Java 言語によりグラウンド版 MGTP を実装した[2]。 最も基本的なデータ構造である項のデザインを重点的に検討し、改良を重ねた。 基本クラス Term において、元来は定数項、変数項、複合項の各サブクラスが 個別に有するはずのフィールド変数に対し、 それらの和集合(共通集合ではない)を取った上、 予めまとめて定義しておくことがポイントとなっている。 これにより、キャスト等のオーバヘッドを最小限に抑え、 実行効率の最適化を図ることができた。 さらに、非ホーン節に対する場合分け実行の逐次化に関して、 データ構造(オブジェクト)の複製を一切避けるようにした点も 高効率化に貢献している。
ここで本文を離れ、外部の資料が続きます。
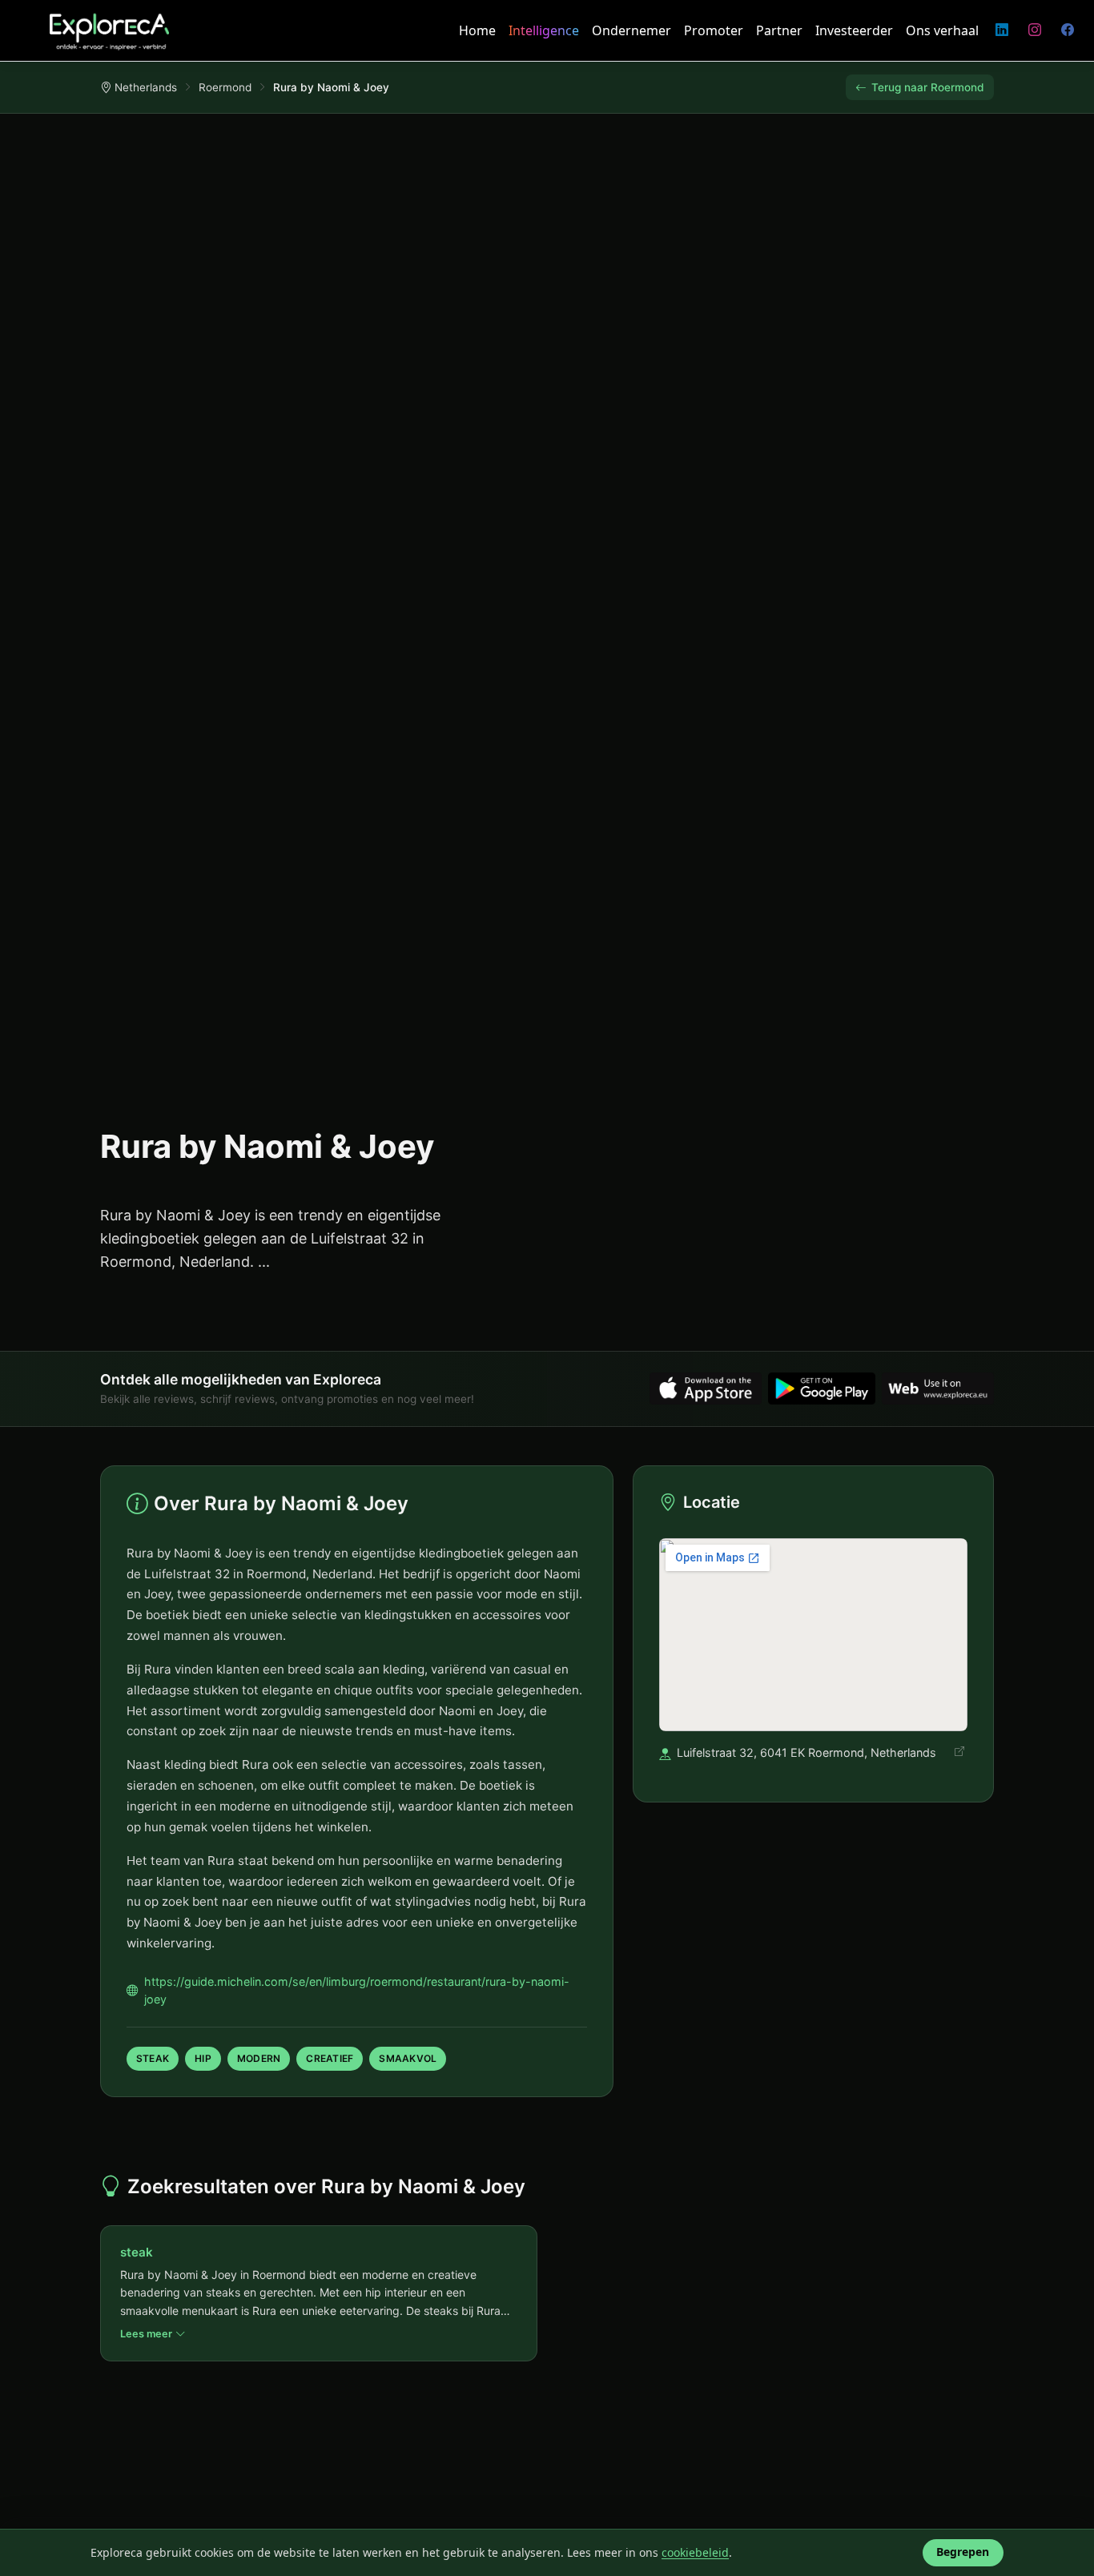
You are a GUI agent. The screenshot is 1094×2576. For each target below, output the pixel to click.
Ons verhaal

ベンチマーク集 TPTP からいくつか問題を選び、 Java 版 MGTP と KLIC 版 MGTP (項メモリ不使用) の実行性能を比較評価した。 JIT (Just In Time compiler) を適用した Java 版 MGTP では、 KLIC 版に比べ実質的に最大 10 倍強の高速化を達成している。 JIT を適用しない Java 版 MGTP においても、概ね KLIC 版 MGTP と同等以上の速度で解くことができている。

 
表 1:  Performance of Java-MGTP

Java-MGTP 独自の機能として、 (1) 整数、実数、その他のデータ型の導入、 (2) 入力節からJavaコードを呼び出す機構の導入、 等がすでに一部実装済みで、制約MGTP等への拡張のための配慮が図られたほか、 (3) 平行動作可能な部分のマルチスレッド化、 (4) アプレット化やGUIの充実 等、Java の特長を活かせばさらに利便性が向上する。